Les perspectives de développement de la société B.________, inscrite au RC

depuis janvier 2016, ne sont pas non plus étayées, le recourant n'ayant fourni

aucun business plan détaillé. Ces perspectives paraissent pour le moins

aléatoires dans un secteur – la mode de luxe – dont rien n’indique qu’il est

particulièrement porteur dans le canton de Vaud. Comme le relève à juste titre

l'autorité intimée, on ne voit en outre pas en quoi la société se distinguerait

des autres entreprises offrant des services dans le même secteur d'activités

déjà présentes en Suisse, qui sont soumises à une forte concurrence. Le

recourant indique que les perspectives de développement sont calquées sur celles

d'une société en Italie. Rien n'indique toutefois que le marché en Suisse de la

mode de luxe soit comparable au marché italien. Quant aux perspectives de

création d'emplois à moyen terme en relation avec la croissance escomptée de la

société, elles sont faibles puisque, outre le poste prévu pour le recourant, la

société prévoit la création d'un seul poste dans les années à venir.

Au vu de ces éléments, l'appréciation de l'autorité

intimée selon laquelle il n'est pas établi que l'activité du recourant pour la

société B.________ serve les intérêts économiques de la Suisse ne prête pas le

flanc à la critique.

Compte tenu de ce qui précède, la question de savoir

si la condition de l’art. 23 LEtr est remplie en l’espèce peut rester indécise,

la demande d’autorisation de séjour devant de toute manière être refusée.

Partant, c'est à juste titre, et sans violation du

droit fédéral, que l'autorité intimée a refusé d'octroyer l'autorisation

sollicitée.

3.

Il résulte de ce qui précède que le recours doit être rejeté et que la

décision attaquée doit être confirmée. Le recourant qui succombe supporte les

frais judiciaires et il n'a pas droit à l'allocation de dépens (art. 49, 55, 91

et 99 LPA-VD).

Par

ces motifs

la Cour de droit administratif et public

du Tribunal cantonal

arrête:

I.

Le recours est rejeté.

II.

La décision du Service de l'emploi du 24 juin 2016 est confirmée.

III.

Un émolument de justice de 600 (six cents) francs est mis à la charge du

recourant.

IV.

Il n'est pas alloué de dépens.

Lausanne, le 21 novembre 2016

Le président: La

greffière:

Le présent arrêt est communiqué aux destinataires de

l'avis d'envoi ci-joint, ainsi qu'au Secrétariat d'Etat aux migrations (SEM).

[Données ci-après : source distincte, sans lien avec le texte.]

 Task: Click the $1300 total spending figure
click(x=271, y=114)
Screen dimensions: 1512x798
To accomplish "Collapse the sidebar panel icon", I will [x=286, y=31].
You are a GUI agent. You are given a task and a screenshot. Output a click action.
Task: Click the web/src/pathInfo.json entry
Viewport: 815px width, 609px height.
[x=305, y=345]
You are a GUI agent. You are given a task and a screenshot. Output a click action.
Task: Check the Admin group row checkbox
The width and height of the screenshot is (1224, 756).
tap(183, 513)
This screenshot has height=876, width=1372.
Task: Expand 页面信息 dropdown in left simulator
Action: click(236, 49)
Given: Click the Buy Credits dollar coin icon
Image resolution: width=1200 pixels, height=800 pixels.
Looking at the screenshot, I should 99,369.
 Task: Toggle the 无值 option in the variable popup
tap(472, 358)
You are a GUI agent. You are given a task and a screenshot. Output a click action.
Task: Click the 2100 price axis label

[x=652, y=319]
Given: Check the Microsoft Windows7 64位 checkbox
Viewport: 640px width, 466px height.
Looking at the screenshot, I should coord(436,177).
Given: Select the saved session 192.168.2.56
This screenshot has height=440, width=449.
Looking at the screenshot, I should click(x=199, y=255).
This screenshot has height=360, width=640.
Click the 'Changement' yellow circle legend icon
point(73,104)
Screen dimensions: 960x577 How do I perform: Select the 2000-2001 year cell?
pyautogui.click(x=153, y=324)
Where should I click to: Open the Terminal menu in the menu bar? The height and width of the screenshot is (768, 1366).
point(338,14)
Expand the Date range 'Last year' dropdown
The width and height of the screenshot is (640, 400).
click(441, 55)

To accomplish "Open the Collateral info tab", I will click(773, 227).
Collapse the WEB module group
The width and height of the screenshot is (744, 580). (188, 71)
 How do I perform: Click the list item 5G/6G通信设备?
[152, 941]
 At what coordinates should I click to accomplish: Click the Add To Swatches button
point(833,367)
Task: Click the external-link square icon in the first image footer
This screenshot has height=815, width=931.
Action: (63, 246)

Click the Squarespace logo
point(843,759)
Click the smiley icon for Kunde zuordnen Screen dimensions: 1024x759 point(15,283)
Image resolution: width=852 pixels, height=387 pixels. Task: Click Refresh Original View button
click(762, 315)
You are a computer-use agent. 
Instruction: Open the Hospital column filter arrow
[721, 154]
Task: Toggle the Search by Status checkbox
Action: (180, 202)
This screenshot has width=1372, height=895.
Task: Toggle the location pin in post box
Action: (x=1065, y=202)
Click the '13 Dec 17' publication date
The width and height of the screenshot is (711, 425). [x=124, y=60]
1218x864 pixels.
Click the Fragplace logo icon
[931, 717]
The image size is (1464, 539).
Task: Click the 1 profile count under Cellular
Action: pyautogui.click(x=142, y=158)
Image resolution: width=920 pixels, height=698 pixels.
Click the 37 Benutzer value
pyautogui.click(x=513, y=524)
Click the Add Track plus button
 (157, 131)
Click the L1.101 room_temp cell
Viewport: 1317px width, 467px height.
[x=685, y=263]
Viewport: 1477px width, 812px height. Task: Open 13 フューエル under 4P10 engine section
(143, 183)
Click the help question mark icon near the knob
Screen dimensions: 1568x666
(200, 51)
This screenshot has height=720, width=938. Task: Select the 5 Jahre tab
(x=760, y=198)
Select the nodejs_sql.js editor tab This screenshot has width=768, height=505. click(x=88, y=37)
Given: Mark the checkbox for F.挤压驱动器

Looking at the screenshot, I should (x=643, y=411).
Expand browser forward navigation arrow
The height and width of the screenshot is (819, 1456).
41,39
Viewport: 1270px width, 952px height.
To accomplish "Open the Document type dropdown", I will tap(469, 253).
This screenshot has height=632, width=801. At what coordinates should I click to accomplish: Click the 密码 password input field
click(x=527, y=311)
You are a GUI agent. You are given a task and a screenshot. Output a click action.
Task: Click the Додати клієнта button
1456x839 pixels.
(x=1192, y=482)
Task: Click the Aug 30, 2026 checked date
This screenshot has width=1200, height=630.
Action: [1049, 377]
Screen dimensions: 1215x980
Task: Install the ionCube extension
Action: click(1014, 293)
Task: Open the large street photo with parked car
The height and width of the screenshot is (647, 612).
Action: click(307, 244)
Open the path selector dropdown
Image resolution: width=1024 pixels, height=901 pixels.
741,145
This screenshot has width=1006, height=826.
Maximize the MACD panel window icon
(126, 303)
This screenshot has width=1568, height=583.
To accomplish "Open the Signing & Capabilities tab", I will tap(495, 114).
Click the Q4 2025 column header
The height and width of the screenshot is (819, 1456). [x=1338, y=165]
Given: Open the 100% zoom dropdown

Il peut faire l'objet, dans les trente jours suivant sa

notification, d'un recours au Tribunal fédéral. Le recours en matière de droit

public s'exerce aux conditions des articles 82 ss de la loi du 17 juin 2005 sur

le Tribunal fédéral (LTF - RS 173.110), le recours constitutionnel subsidiaire

à celles des articles 113 ss LTF. Le mémoire de recours doit être rédigé dans

une langue officielle, indiquer les conclusions, les motifs et les moyens de

preuve, et être signé. Les motifs doivent exposer succinctement en quoi l’acte

attaqué viole le droit. Les pièces invoquées comme moyens de preuve doivent

être jointes au mémoire, pour autant qu’elles soient en mains de la partie; il

en va de même de la décision attaquée.